Exercise material Block Start

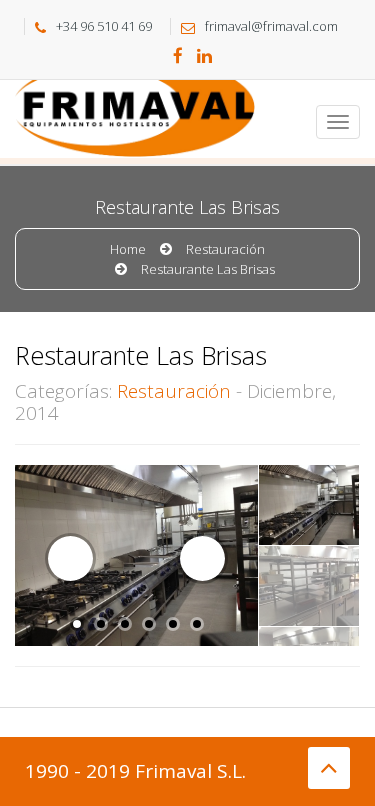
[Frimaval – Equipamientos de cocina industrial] (90, 105)
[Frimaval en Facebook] (178, 57)
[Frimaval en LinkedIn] (204, 57)
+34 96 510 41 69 (104, 26)
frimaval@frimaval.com (271, 26)
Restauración (225, 249)
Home (128, 249)
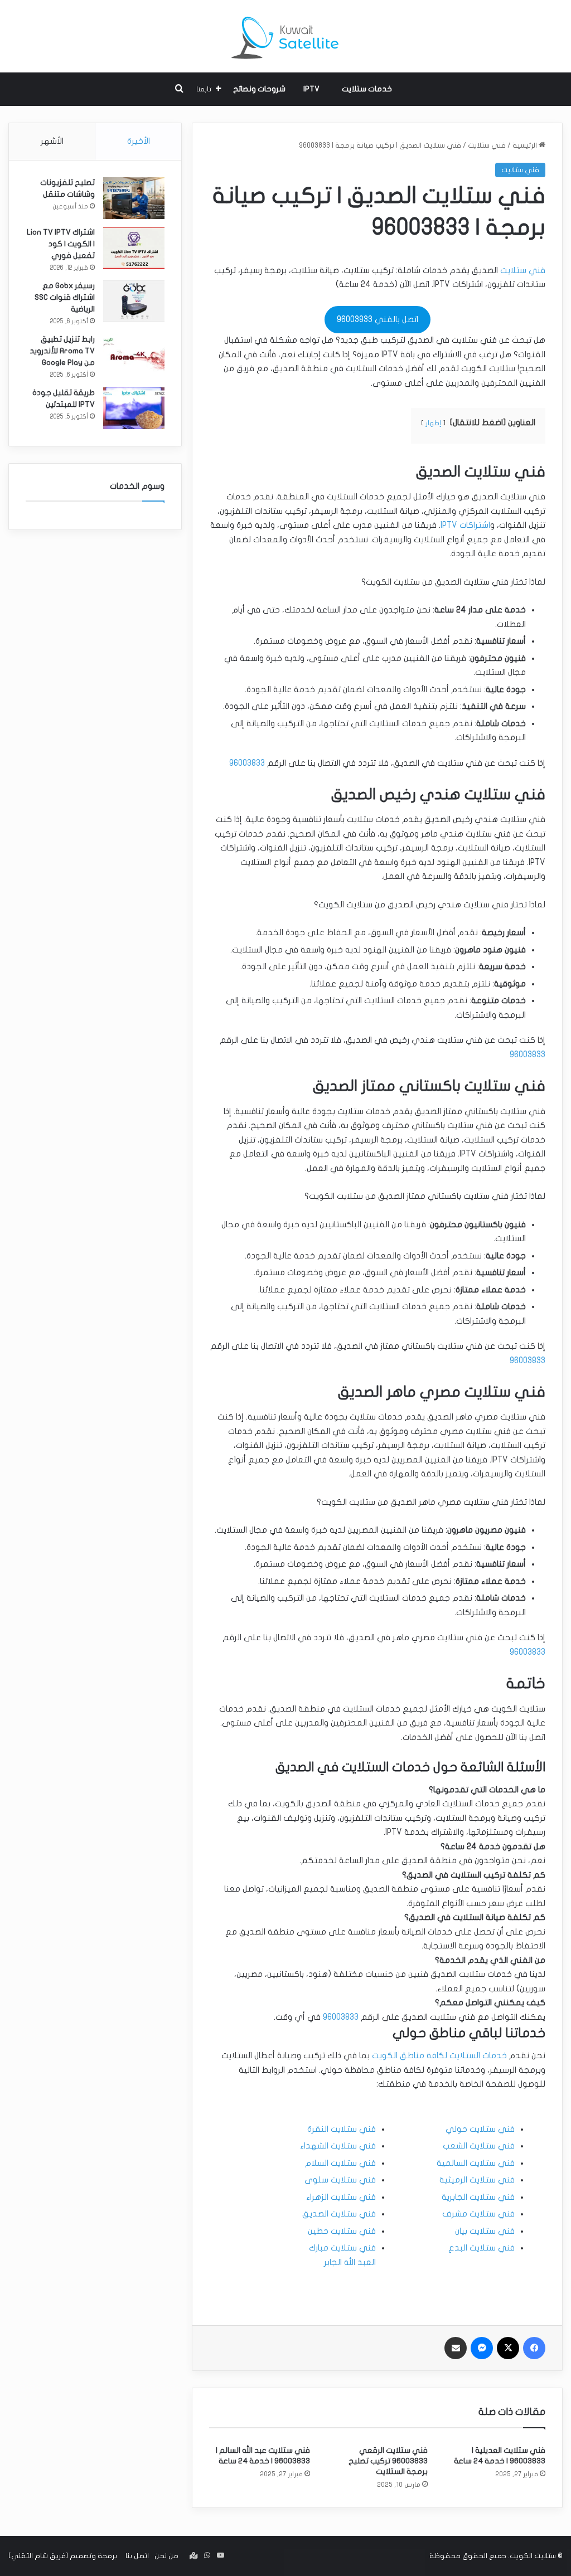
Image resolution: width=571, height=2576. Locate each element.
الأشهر (52, 141)
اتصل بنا (137, 2556)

Exercise material Block End

#### [Problem description]
Leaving out the pictures, print every record exactly as written.

#### [Exercise answer]
[Frimaval – Equipamientos de cocina industrial] (90, 105)
[Frimaval en Facebook] (178, 57)
[Frimaval en LinkedIn] (204, 57)
+34 96 510 41 69 (104, 26)
frimaval@frimaval.com (271, 26)
Restauración (225, 249)
Home (128, 249)
Image resolution: width=571, height=2576. Locate each element.
الأشهر (52, 141)
اتصل بنا (137, 2556)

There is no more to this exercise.